2. Nowhere in the country can we find a mining operation that has not damaged the environment and wreaked havoc on agriculture. No mining operation in the country—past, present or in the near future—has done or can do justice to the term “responsible mining,” an insertion in the TOA working draft. The term is an oxymoron and we wonder why the drafters dignified it.
Take Tabuk City. When the Batongbuhay Gold Mines Inc. operated in Pasil, Kalinga, way back in the early 1980s, the heavy siltation
carried by the irrigation water caused a drastic reduction in farm produce. Tabukeños do not want a repeat of the experience and no right thinking Filipino can forgive the destruction of the rice lands of Tabuk Valley, one of the country’s most reliable rice bowls; in fact, the rice granary of the Cordillera.

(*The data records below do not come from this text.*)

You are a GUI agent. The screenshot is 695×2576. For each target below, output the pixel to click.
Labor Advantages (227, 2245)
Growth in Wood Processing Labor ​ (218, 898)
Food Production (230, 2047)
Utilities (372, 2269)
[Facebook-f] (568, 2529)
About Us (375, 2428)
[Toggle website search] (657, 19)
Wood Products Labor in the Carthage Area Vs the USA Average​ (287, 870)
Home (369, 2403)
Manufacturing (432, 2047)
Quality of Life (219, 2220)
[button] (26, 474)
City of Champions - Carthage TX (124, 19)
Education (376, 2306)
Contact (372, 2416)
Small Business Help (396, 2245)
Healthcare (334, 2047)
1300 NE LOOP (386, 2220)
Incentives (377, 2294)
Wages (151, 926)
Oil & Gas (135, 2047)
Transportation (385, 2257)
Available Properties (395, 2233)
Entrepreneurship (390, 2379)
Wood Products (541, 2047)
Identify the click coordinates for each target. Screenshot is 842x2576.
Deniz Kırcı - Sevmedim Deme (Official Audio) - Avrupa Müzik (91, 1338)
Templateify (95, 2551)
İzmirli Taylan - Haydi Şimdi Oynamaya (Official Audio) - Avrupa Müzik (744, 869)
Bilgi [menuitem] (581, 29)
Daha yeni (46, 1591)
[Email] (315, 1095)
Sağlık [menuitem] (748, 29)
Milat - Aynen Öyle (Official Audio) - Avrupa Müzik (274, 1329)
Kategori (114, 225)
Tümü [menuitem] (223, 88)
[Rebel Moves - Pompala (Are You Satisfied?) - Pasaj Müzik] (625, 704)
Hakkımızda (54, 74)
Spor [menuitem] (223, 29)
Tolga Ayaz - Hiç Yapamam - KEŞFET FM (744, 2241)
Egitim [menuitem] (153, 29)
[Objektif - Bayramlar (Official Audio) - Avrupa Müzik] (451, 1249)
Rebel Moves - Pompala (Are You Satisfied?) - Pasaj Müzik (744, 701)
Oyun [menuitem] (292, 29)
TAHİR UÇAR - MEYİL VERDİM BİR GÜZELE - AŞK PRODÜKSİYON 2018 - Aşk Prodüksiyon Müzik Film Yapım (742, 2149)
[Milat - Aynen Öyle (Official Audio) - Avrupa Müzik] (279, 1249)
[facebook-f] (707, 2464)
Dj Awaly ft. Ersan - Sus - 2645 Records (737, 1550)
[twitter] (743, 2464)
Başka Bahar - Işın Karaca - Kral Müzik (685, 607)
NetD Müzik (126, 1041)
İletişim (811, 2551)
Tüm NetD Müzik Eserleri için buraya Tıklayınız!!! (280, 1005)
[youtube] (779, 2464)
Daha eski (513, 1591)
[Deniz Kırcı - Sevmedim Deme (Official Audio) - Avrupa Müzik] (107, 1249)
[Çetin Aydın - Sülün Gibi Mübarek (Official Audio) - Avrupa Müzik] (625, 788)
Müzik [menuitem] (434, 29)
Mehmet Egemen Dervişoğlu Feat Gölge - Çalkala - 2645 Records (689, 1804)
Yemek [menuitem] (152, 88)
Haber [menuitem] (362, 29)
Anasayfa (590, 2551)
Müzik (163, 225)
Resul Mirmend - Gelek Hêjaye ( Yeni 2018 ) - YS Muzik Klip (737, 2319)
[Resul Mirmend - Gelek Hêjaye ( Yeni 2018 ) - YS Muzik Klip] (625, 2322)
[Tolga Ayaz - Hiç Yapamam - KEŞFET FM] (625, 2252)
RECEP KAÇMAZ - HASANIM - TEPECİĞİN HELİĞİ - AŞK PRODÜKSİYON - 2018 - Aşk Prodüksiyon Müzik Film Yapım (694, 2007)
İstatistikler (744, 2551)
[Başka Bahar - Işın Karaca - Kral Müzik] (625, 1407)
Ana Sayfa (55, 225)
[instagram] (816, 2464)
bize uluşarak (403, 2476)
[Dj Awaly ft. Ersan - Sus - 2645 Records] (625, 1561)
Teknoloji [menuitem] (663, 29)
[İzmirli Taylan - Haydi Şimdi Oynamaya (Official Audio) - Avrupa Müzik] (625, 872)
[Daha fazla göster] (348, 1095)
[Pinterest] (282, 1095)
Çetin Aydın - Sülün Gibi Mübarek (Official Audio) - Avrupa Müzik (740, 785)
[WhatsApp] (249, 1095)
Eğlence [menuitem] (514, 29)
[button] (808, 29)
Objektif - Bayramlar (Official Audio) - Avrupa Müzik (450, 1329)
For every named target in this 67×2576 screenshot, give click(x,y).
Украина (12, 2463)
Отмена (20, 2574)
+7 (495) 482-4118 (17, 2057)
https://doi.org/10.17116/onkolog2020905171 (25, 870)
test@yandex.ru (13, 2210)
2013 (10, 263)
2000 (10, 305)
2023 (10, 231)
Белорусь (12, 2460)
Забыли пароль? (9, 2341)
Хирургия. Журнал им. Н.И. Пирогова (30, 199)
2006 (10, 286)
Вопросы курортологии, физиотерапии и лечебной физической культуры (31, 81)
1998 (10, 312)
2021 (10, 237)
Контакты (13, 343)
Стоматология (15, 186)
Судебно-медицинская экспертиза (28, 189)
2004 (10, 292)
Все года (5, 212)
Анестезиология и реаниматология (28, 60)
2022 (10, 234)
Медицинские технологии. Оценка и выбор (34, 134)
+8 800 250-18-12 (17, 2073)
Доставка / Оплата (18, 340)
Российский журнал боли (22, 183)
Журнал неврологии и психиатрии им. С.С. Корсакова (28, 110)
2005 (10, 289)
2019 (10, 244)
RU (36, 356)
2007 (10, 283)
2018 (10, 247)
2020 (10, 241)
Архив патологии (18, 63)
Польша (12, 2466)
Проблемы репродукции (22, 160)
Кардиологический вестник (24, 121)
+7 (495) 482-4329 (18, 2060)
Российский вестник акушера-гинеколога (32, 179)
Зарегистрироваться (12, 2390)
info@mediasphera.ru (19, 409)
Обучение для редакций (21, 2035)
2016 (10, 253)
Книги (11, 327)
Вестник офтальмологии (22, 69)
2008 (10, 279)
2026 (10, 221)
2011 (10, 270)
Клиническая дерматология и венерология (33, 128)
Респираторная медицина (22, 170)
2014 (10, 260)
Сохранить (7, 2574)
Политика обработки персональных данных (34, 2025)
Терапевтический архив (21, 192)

3. In this country, places being eyed for mining or hosting mining operations are invariably hotbeds of insurgency. From the 1970s up to the mid-1990s, insurgency was a heavy yoke on the people of Kalinga and Tabuk. We do not want a repeat of that trying and bloody episode in our history—not for any reason, not even income for the autonomous government.
4. Neither does the region want to live through another Chico River Dam conflict. But that is what the region is courting if it allows mining. Why do we say this? Around 30 percent of the rice lands in Tabuk Valley are now owned by members of the tribes who valiantly fought against the entire machinery of the Marcos dictatorship over the Chico River Dam project. If they fought to keep their home mountain from being inundated then, we do not see them letting the destruction of their lands in the plains go unchallenged now. Neither do we expect the owners of the remaining rice lands of Tabuk Valley look the other way as their means of livelihood is being laid to waste.
It is for these reasons that we call on the region’s congressmen to strike out the mining provision from the TOA.